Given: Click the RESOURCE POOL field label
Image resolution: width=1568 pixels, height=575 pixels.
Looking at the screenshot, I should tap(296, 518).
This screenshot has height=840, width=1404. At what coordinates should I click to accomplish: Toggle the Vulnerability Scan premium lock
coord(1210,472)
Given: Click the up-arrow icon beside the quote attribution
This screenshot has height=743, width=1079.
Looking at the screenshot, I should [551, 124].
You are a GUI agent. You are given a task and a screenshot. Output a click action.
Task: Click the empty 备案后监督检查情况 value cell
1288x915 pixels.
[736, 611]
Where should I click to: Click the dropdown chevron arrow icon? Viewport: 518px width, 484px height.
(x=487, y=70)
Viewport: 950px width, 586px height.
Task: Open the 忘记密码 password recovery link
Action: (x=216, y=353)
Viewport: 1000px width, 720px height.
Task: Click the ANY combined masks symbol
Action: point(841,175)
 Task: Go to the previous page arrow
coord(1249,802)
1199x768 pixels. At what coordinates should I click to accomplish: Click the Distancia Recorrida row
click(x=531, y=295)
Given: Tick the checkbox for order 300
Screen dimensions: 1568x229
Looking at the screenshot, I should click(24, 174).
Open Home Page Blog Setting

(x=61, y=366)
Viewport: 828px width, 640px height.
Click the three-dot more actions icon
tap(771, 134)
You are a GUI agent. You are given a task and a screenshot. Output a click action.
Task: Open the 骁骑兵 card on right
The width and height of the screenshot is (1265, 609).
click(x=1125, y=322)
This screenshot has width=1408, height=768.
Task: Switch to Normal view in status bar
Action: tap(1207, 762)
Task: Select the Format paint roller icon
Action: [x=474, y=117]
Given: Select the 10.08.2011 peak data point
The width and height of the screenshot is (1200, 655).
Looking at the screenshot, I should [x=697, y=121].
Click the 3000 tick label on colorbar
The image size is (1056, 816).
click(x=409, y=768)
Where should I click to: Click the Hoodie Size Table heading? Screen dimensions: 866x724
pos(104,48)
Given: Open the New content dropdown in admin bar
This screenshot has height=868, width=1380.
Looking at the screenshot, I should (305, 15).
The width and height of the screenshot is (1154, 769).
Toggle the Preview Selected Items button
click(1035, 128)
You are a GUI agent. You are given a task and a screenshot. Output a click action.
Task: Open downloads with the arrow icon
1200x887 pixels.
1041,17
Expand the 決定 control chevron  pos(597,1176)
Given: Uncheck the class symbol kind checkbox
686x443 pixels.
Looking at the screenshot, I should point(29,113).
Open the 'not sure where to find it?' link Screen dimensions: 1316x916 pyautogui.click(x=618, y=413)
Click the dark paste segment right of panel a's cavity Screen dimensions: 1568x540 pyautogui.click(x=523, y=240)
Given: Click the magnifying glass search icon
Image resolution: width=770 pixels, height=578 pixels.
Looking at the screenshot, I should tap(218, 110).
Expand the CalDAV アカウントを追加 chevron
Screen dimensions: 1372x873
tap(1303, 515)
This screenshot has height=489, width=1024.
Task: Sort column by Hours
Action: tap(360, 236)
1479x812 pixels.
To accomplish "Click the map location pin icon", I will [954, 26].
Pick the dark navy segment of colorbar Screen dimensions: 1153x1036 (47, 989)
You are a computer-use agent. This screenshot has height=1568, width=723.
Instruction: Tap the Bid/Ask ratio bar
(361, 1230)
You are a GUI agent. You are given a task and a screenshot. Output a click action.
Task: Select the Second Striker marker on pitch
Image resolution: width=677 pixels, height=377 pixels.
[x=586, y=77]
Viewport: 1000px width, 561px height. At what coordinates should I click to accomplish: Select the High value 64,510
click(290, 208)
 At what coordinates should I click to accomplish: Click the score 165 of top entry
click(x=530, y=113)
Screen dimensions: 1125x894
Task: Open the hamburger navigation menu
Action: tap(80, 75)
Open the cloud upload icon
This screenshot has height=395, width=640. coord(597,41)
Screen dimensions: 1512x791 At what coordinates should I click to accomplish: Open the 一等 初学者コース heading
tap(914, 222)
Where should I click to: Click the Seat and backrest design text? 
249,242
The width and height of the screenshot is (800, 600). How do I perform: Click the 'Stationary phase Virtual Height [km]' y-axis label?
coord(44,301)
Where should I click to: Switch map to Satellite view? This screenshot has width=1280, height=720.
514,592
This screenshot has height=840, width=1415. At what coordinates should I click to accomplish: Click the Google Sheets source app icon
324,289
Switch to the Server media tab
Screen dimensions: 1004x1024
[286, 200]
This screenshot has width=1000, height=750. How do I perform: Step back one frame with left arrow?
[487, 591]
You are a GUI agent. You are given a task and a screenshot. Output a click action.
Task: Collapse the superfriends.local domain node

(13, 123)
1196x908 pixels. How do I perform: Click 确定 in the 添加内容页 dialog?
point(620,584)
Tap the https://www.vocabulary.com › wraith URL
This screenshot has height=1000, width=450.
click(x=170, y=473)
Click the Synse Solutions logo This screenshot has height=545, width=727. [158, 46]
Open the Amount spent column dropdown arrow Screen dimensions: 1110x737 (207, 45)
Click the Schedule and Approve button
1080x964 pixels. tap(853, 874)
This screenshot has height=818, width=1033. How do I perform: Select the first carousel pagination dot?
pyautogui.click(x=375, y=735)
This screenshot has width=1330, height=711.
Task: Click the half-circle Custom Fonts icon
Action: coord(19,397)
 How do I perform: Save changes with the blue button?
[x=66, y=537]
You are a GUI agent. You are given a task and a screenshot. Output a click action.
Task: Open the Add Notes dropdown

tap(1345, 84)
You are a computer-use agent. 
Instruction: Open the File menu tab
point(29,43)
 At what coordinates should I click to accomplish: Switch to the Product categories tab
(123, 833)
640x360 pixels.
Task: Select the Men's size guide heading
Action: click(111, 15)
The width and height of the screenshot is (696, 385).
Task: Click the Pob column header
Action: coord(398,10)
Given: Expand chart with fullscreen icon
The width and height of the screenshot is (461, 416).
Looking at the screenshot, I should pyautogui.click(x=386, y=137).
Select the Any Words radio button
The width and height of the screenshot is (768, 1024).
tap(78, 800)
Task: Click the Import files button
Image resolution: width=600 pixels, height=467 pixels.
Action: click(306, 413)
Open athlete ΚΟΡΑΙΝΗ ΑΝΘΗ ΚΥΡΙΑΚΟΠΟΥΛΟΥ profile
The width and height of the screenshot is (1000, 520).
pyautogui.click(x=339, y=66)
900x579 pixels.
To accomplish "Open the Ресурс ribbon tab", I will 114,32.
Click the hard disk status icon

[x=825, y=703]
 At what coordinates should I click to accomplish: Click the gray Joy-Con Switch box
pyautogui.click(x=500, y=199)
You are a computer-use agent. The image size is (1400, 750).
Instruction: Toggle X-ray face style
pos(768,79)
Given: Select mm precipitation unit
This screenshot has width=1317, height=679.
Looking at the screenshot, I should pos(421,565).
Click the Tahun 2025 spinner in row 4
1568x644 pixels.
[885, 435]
———
__Exercise description__:
Where does the string "right" appear in the records? Copy every line that holds it.

__Expected output__:
Task: Open the 骁骑兵 card on right
Click the dark paste segment right of panel a's cavity Screen dimensions: 1568x540 pyautogui.click(x=523, y=240)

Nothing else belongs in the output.